Texte du document:
%%

La demanderesse invoque, à l'appui de son pourvoi, trois moyens de cassation.
Le dossier a été communiqué au procureur général.
Sur le rapport de M. Leperchey, conseiller référendaire, les observations de la SAS Boulloche, Colin, Stoclet et Associés, avocat de Mme [G], de la SARL Cabinet Munier-Apaire, avocat de la société Amcor flexibles capsules France, après débats en l'audience publique du 1er avril 2025 où étaient présents Mme Capitaine, conseiller doyen faisant fonction de président, M. Leperchey, conseiller référendaire rapporteur, Mme Degouys, conseiller, et Mme Dumont, greffier de chambre,
la chambre sociale de la Cour de cassation, composée des président et conseillers précités, après en avoir délibéré conformément à la loi, a rendu le présent arrêt.
Faits et procédure
1. Selon l'arrêt attaqué (Aix-en-Provence, 8 septembre 2023), Mme [G] a été engagée en qualité de « sales executive », le 6 septembre 2012, par la société Amcor flexibles capsules France.
2. Après avoir saisi la juridiction prud'homale d'une demande de résiliation judiciaire de son contrat de travail, la salariée a été licenciée pour inaptitude et impossibilité de reclassement le 3 mai 2018.
Examen des moyens
Sur le premier moyen, pris en sa seconde branche
Enoncé du moyen
3. La salariée fait grief à l'arrêt de la débouter de sa demande de dommages-intérêts pour manquement de l'employeur à son obligation de sécurité, alors « que, dans le cadre de l'obligation de sécurité de résultat en matière de protection de la santé physique et mentale et de la sécurité des travailleurs dans l'entreprise, dont il doit assurer l'effectivité, l'employeur doit faciliter l'accès des salariés aux services de prévention et de santé au travail ; que parmi les manquements de l'employeur ayant causé une dégradation de son état de santé, la salariée invoquait le refus de celui-ci, malgré une demande de l'inspection du travail, de la rattacher à un médecin du travail proche de son domicile, bien que, en arrêt de travail, elle ne soit pas physiquement en état de parcourir 600 kilomètres pour se rendre au service de médecine du travail de Libourne, et qu'il avait fallu une ordonnance du bureau de conciliation du conseil de prud'hommes, lui enjoignant de donner une réponse motivée à la demande de rattachement auprès d'un médecin de travail de Martigues, pour que l'employeur s'exécute ; que la cour d'appel a, par ailleurs, constaté que, depuis son embauche en septembre 2012, la salariée avait toujours travaillé à son domicile, à Martigues ; qu'en se bornant à relever qu'elle justifiait d'un courrier d'alerte adressé au CHSCT fin octobre 2017 concernant ses conditions de travail alors qu'elle était en arrêt de travail depuis le 3 janvier 2017 pour en déduire qu'il ne pouvait être reproché à l'employeur, à ce stade, de ne pas avoir pris de mesure de nature à préserver la santé physique et mentale, sans examiner la réalité ni la portée du refus de l'employeur de rattacher la salariée, précisément en arrêt de travail depuis plusieurs mois, à un médecin du travail proche du domicile qui était également son lieu de travail, elle a privé sa décision de base légale au regard de l'article L. 4121-1 du code du travail. »

%%

Données fournies:
%%

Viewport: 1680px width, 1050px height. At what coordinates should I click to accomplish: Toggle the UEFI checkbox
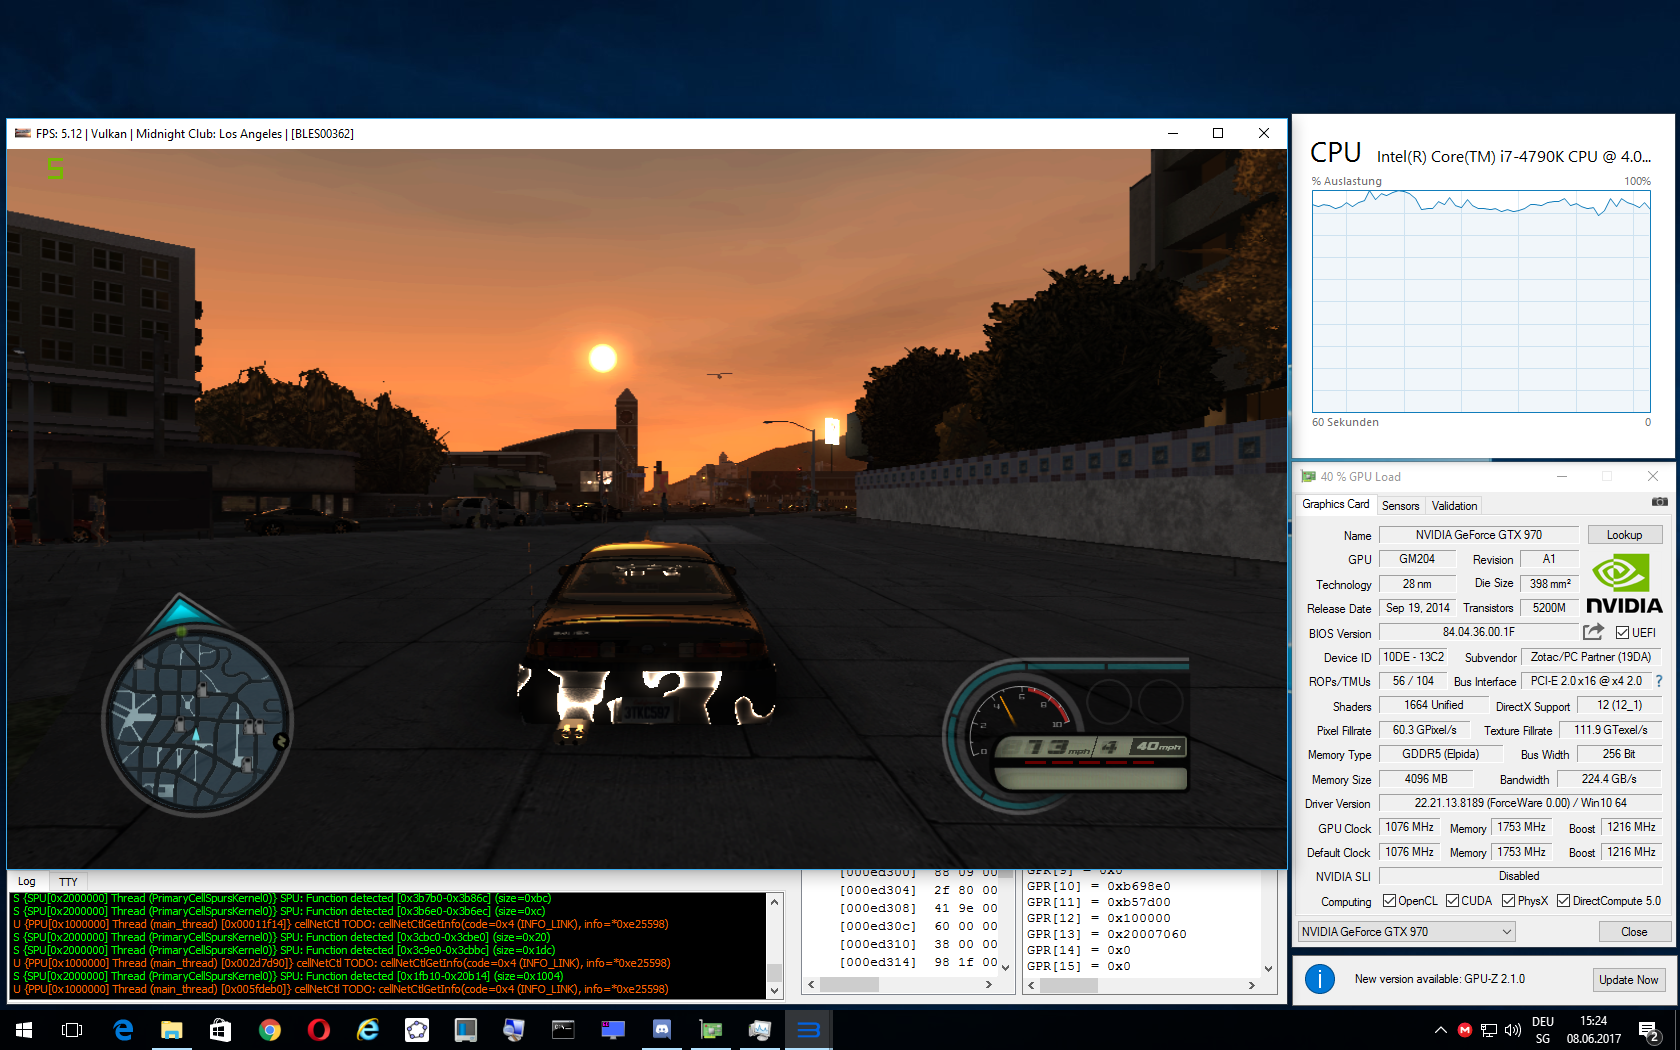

%%

La consigne:
Recopiez à l'identique le passage du texte du document situé entre « Sur le rapport » et « flexibles capsules France. », ces deux extraits compris.

Tâche réalisée:
Sur le rapport de M. Leperchey, conseiller référendaire, les observations de la SAS Boulloche, Colin, Stoclet et Associés, avocat de Mme [G], de la SARL Cabinet Munier-Apaire, avocat de la société Amcor flexibles capsules France, après débats en l'audience publique du 1er avril 2025 où étaient présents Mme Capitaine, conseiller doyen faisant fonction de président, M. Leperchey, conseiller référendaire rapporteur, Mme Degouys, conseiller, et Mme Dumont, greffier de chambre,
la chambre sociale de la Cour de cassation, composée des président et conseillers précités, après en avoir délibéré conformément à la loi, a rendu le présent arrêt.
Faits et procédure
1. Selon l'arrêt attaqué (Aix-en-Provence, 8 septembre 2023), Mme [G] a été engagée en qualité de « sales executive », le 6 septembre 2012, par la société Amcor flexibles capsules France.